**TASK OBJECTIVE**
Reproduce the full passage below on the non-diminution of employee benefits, word for word and unchanged.

**TEXT SEGMENT**

This is a continuation of my article titled, Prohibition against elimination or diminution of employee benefits (August 12, 2013), where I explained the non-diminution of benefits rule.
In order to have a clear grasp of the topic, I will incorporate the pertinent portions of this article here.
Non-diminution of benefits required by law
Employees are entitled to benefits required by law. And employers are obliged to pay them in full.
Employers are given no right to eliminate or diminish them even with the consent of their employees.
Non-diminution of benefits not required by law
By contrast, employees are not entitled to benefits not required by law. And employers may refuse to pay them if so demanded.
Employers may, however, give benefits not required by law to their employees.
But, once given, and when the giving of these benefits has ripened into a company practice, employers can no longer eliminate or diminish them without the consent of their employees, because they are now deemed part of the employment contract even if unwritten.
The giving of benefits not required by law ripens into a company practice when it is done consistently, deliberately, and for over a long period of time.

**SUPPLIED MATERIAL**
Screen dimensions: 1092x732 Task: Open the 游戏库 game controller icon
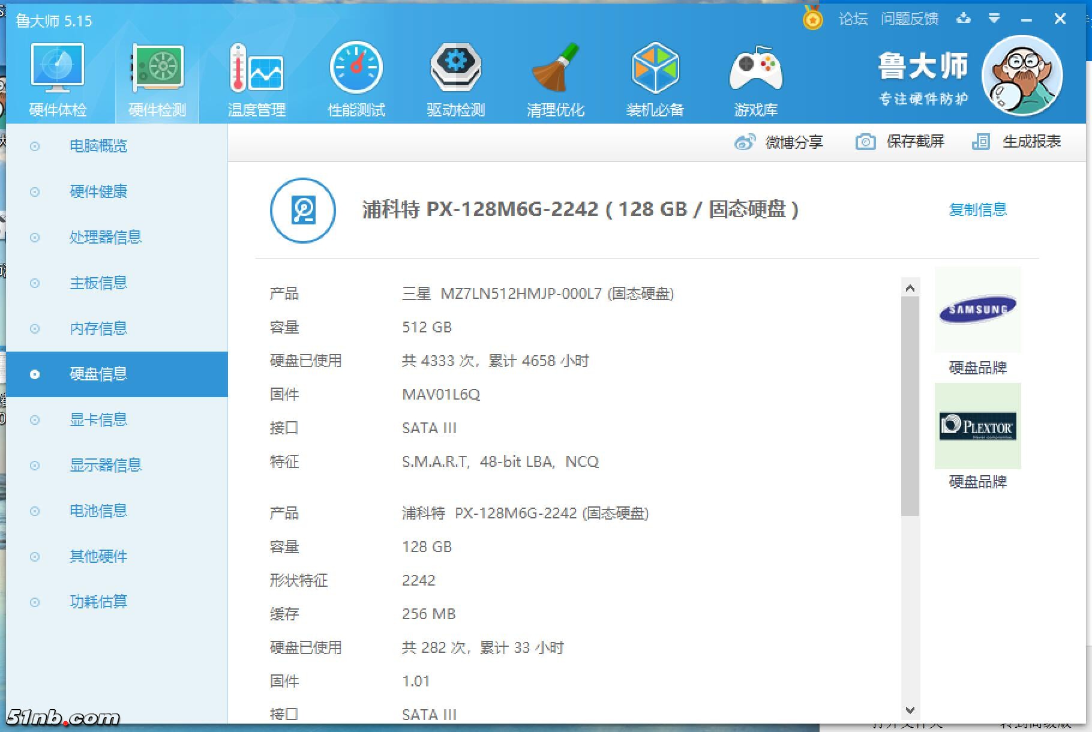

**ANSWER TO THIS TASK**
This is a continuation of my article titled, Prohibition against elimination or diminution of employee benefits (August 12, 2013), where I explained the non-diminution of benefits rule.
In order to have a clear grasp of the topic, I will incorporate the pertinent portions of this article here.
Non-diminution of benefits required by law
Employees are entitled to benefits required by law. And employers are obliged to pay them in full.
Employers are given no right to eliminate or diminish them even with the consent of their employees.
Non-diminution of benefits not required by law
By contrast, employees are not entitled to benefits not required by law. And employers may refuse to pay them if so demanded.
Employers may, however, give benefits not required by law to their employees.
But, once given, and when the giving of these benefits has ripened into a company practice, employers can no longer eliminate or diminish them without the consent of their employees, because they are now deemed part of the employment contract even if unwritten.
The giving of benefits not required by law ripens into a company practice when it is done consistently, deliberately, and for over a long period of time.